Data extracted from a collection:
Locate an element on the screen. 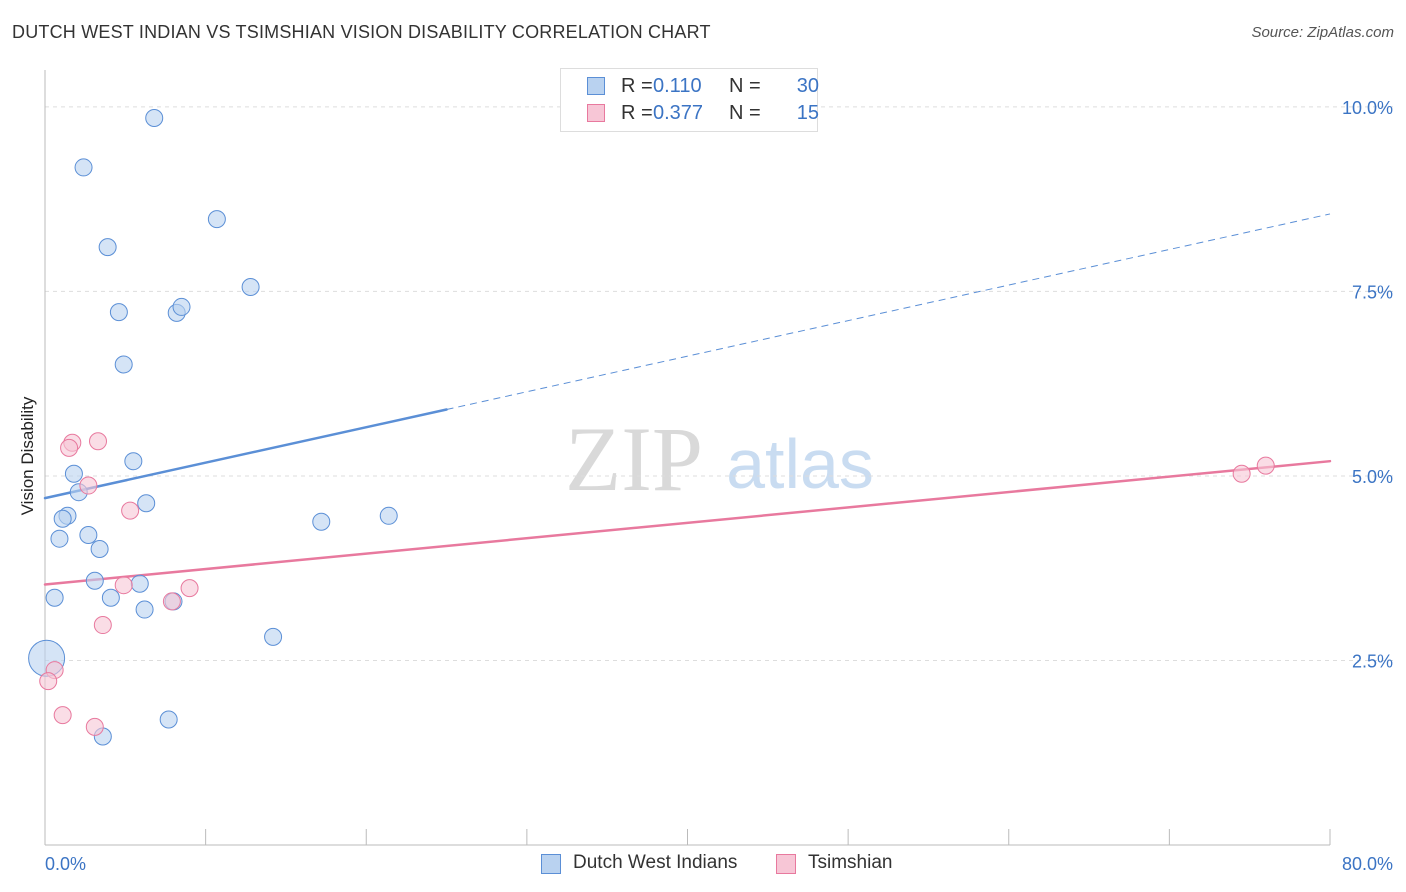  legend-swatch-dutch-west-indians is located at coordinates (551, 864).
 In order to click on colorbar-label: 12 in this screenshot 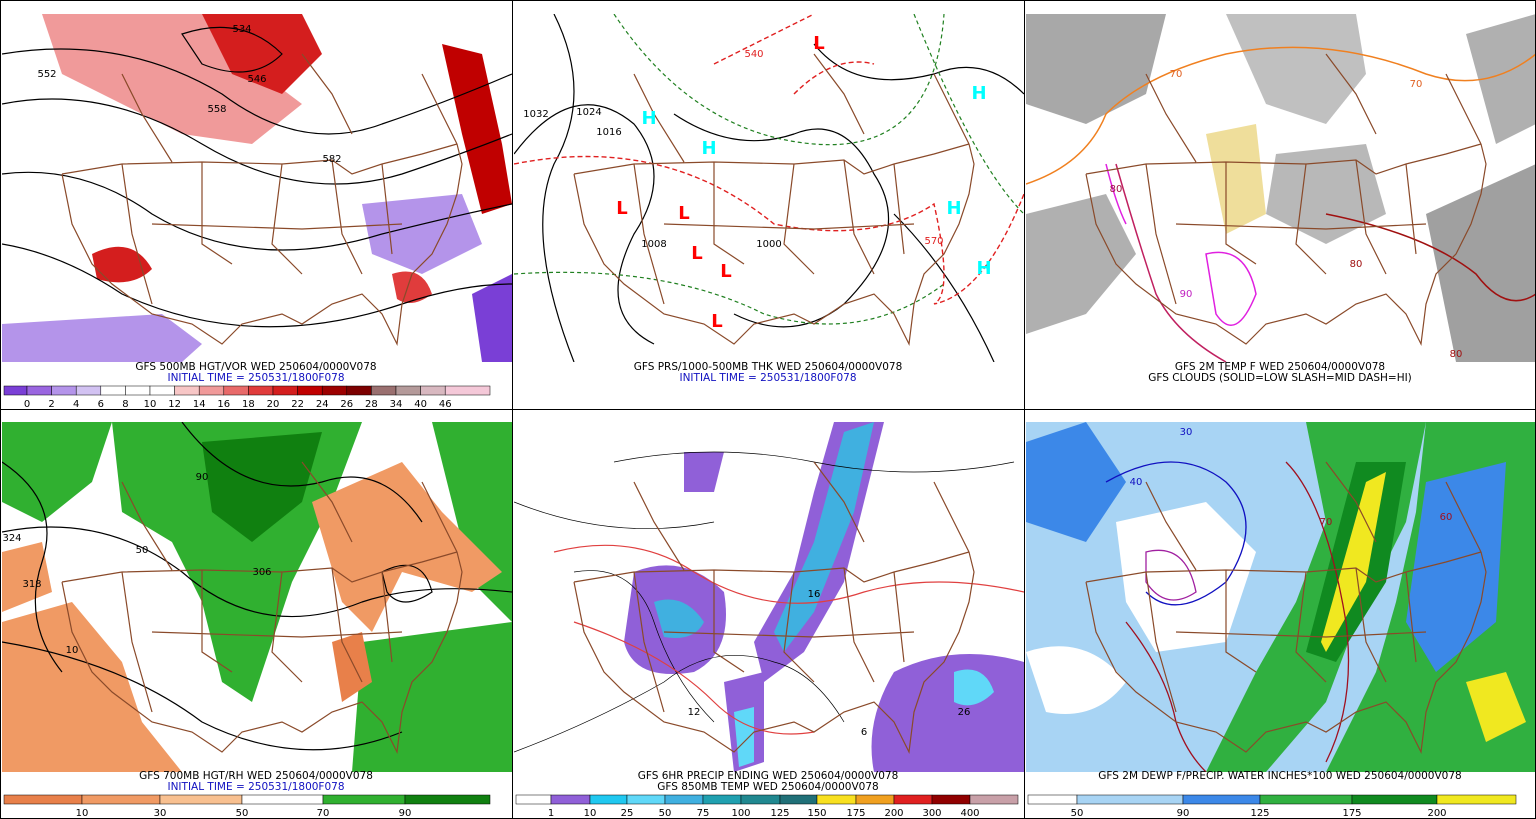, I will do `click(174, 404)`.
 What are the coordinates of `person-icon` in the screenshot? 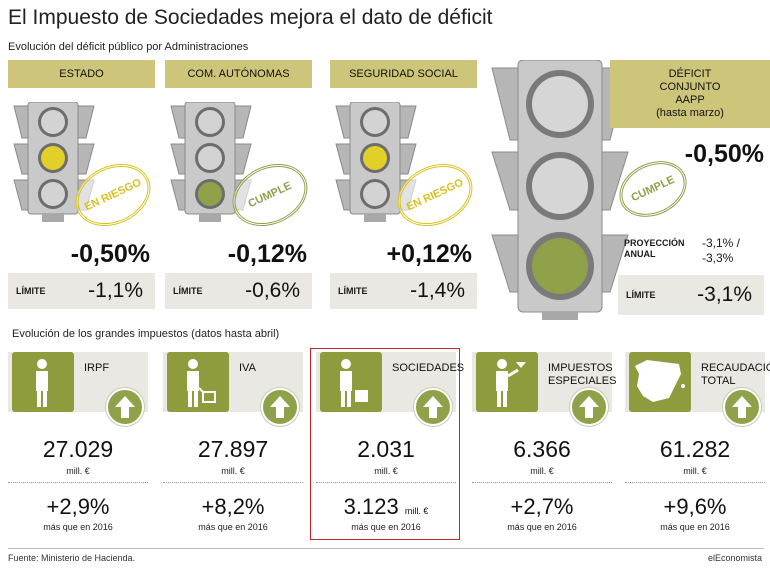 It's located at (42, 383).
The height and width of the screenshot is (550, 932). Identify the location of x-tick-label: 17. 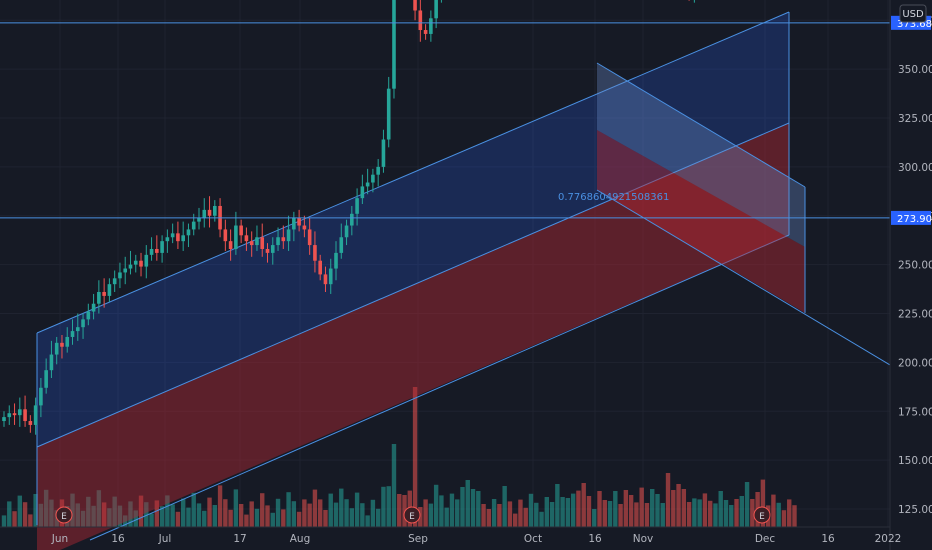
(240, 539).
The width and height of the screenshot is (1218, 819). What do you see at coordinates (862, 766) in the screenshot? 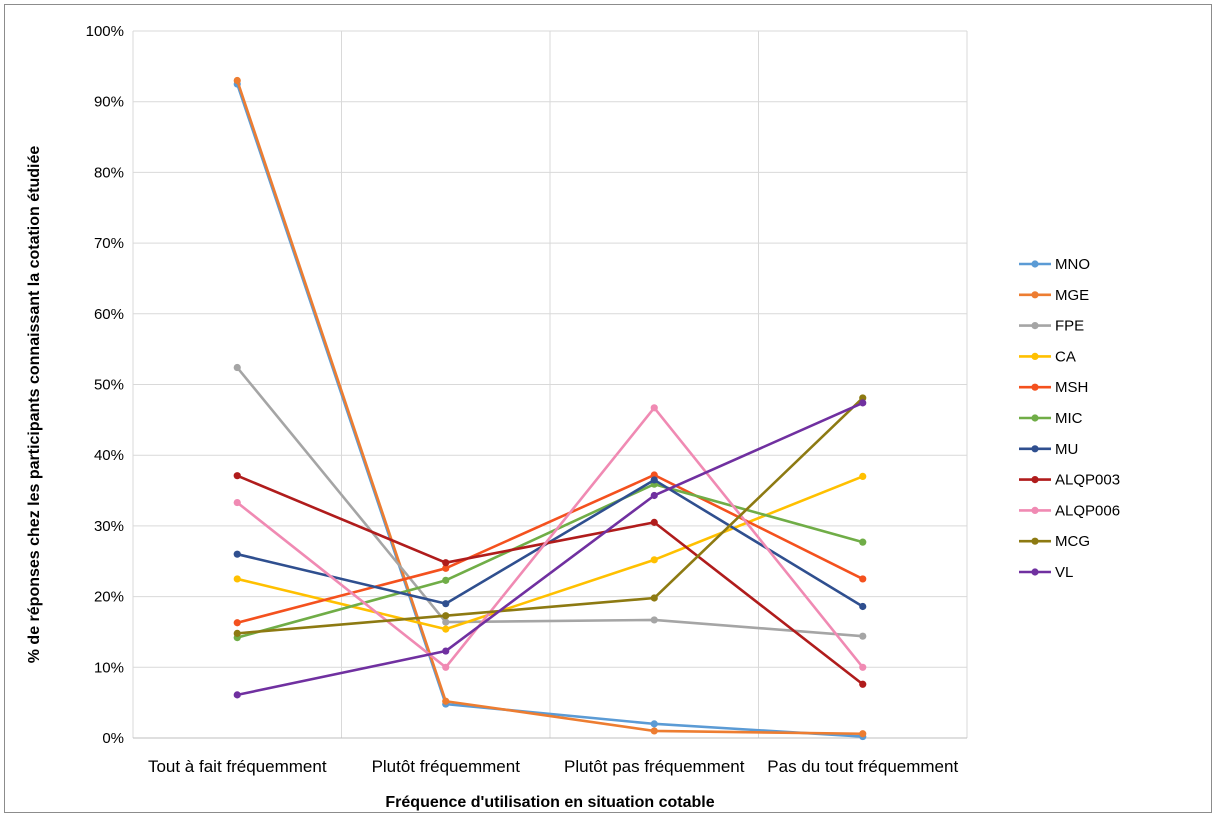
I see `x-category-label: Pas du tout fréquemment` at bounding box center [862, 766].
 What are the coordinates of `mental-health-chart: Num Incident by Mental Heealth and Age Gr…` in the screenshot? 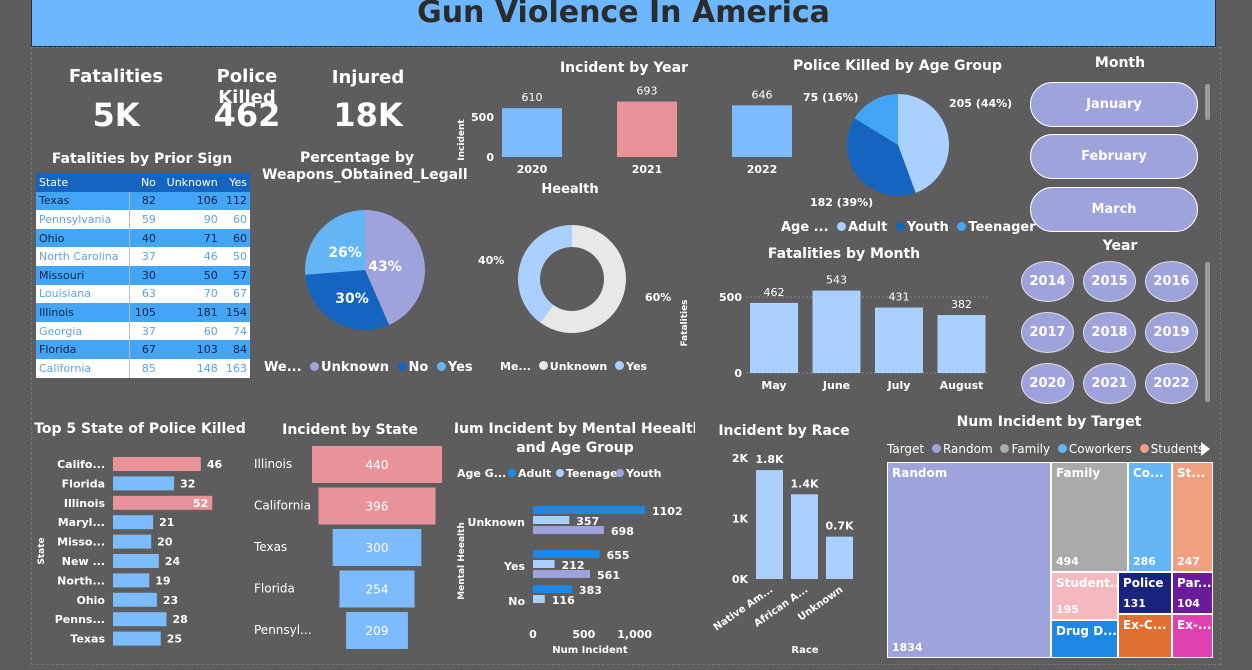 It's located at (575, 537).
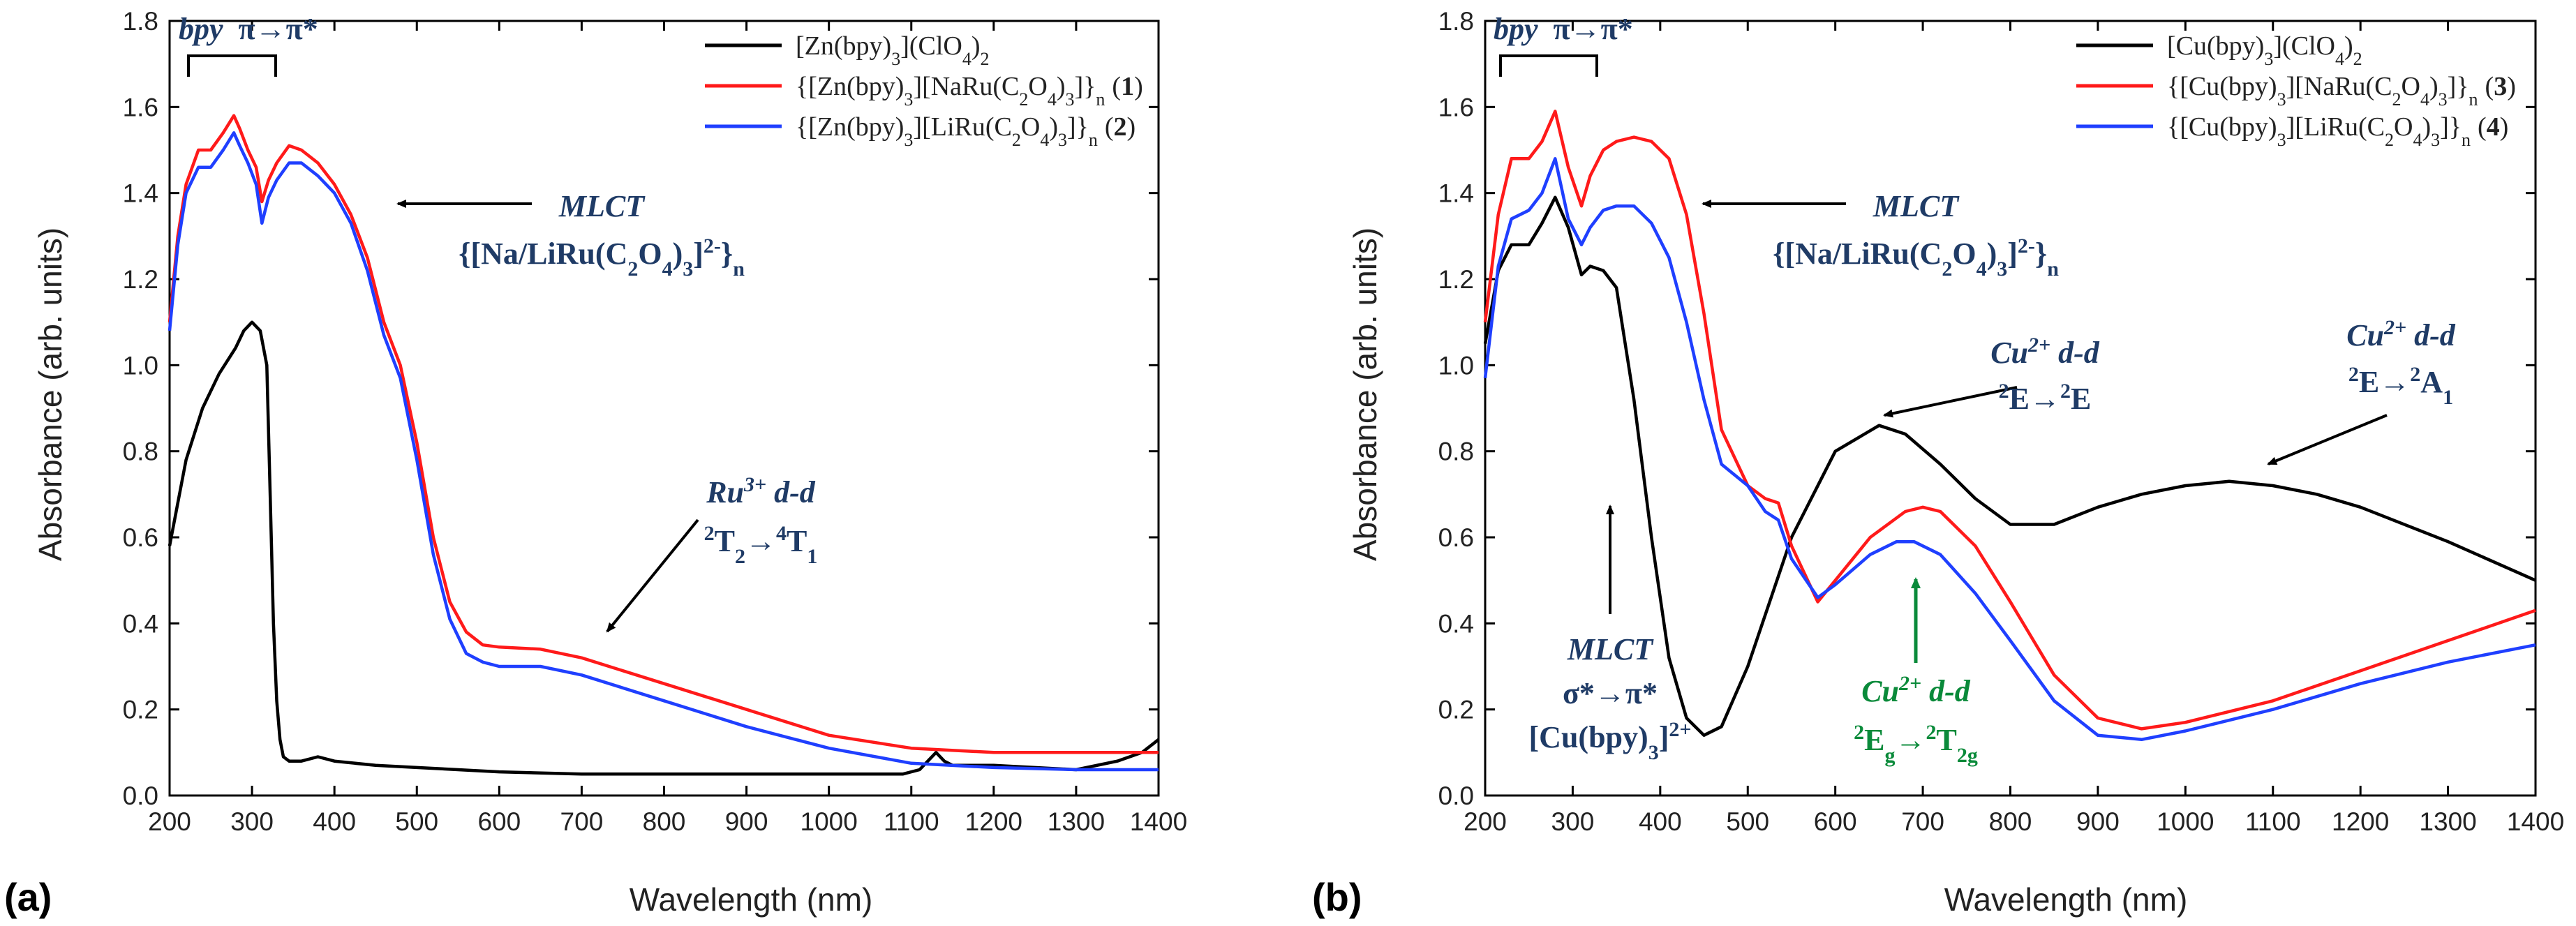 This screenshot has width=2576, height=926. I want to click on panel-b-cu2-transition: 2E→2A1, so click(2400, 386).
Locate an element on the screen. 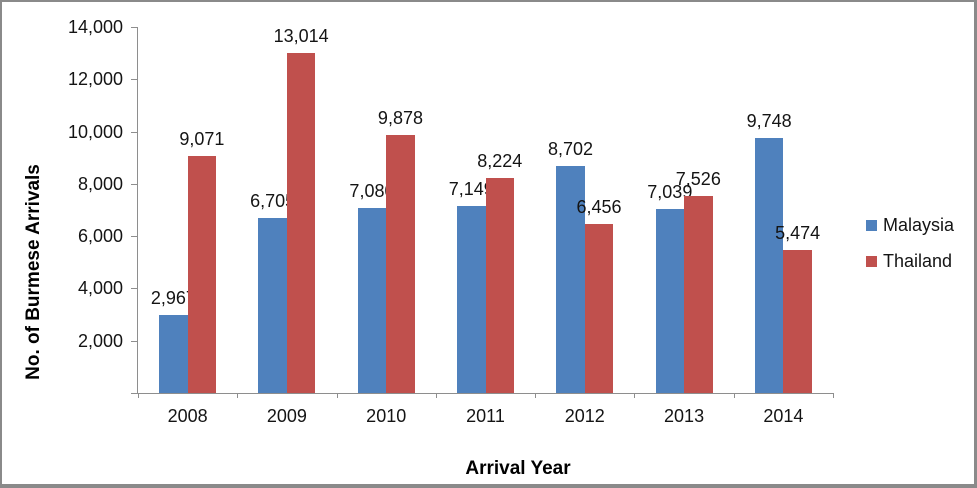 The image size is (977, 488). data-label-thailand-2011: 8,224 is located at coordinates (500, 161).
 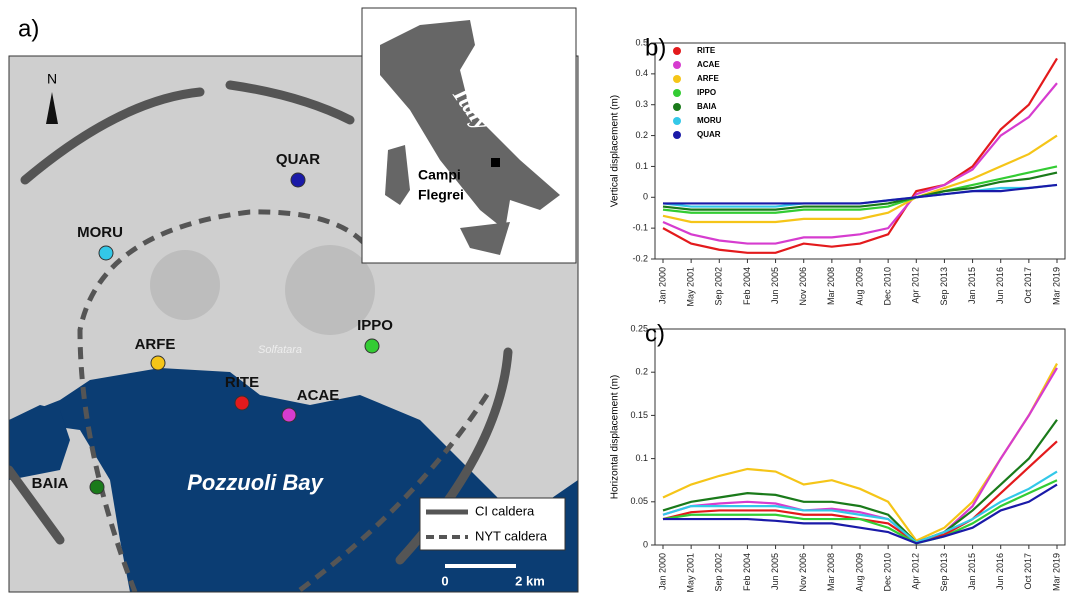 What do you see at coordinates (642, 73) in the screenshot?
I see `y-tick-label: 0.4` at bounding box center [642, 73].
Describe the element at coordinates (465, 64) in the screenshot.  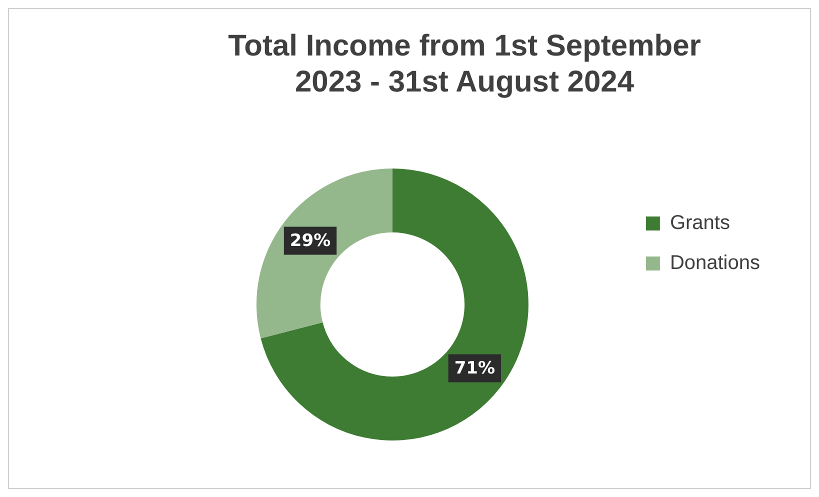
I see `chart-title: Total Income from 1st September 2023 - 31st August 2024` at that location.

## Exercise directions
List every line above, from the one containing "The width and" down to the one containing "center [862, 766].", as a numbered list without blank lines, and omit the pictures.

## Task response
1. The width and height of the screenshot is (1218, 819). What do you see at coordinates (862, 766) in the screenshot? 
2. I see `x-category-label: Pas du tout fréquemment` at bounding box center [862, 766].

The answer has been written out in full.